» SELECTED TEXT:
· · ·

The last two chapters of the second part are strangely technical, as they bring elements of digital humanities associated with the hard sciences that are not familiar to literary scholars. Even though they read somehow awkwardly, these chapters bring what is the most exciting research being done on VALA. Michael Fox discusses his involvement in the editing of the transcription of VALAfor the Archive, which is currently being prepared. The MS brings too many revisions and textual cruxes to be editable in markup language traditionally used in digital editions. The alternative is the use of graph-based databases. Fox explains how this is being carried out. This new possibility, he convincingly argues, will open new ways of reading VALA, and is capable of affecting every new scholarship (Fox 2024, 228). The chapter by Oishani Sengupta et al. also delves into digital humanities, explaining how a partnership between the Archive and the Lazarus Projectcan shed light on some undecipherable portions of VALA. While the results are not ideal—because, among other aspects, the technology used was calibrated for written artifacts of earlier times—, the authors mention changes in the method that will probably yield more significant results. We can only hope that these projects are successfully carried out soon.

· · ·

» EXCERPTED RECORDS:

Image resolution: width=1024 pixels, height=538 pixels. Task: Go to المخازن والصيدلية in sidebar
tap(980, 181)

· · ·

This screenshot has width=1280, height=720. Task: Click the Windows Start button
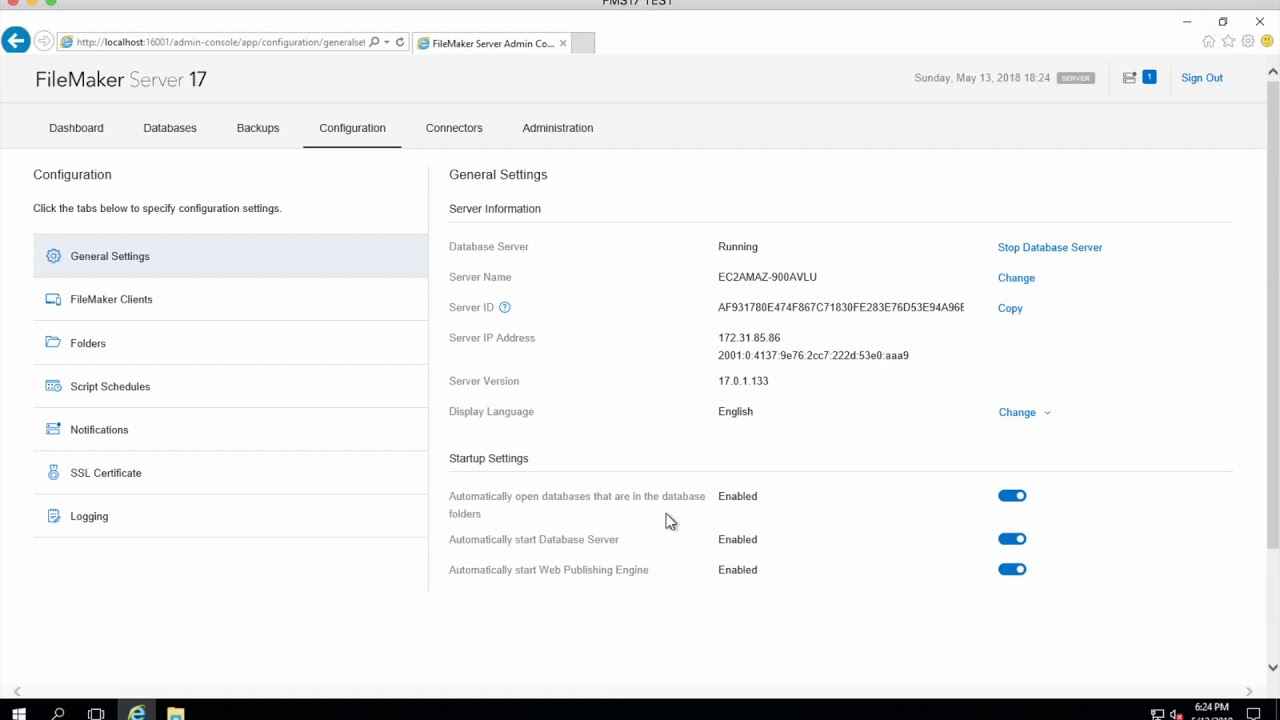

· · ·

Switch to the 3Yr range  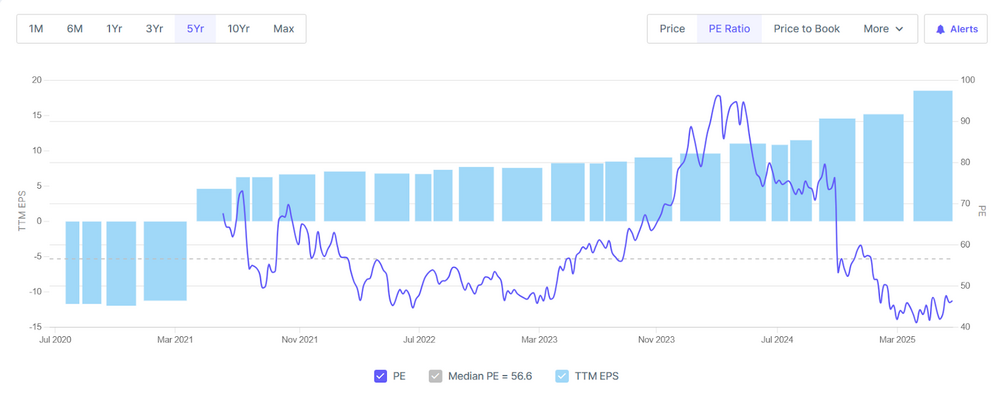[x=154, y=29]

· · ·

» WORK TO DO:
Answer these questions using the review text on VALA:
1. What does the review give as the alternative to the markup language usually used in digital editions?
2. The chapter by Oishani Sengupta et al. describes a partnership between the Archive and which project?
3. What was the technology in that partnership calibrated for?

» THE ANSWER:
1. Graph-based databases.
2. The Lazarus Project.
3. Written artifacts of earlier times.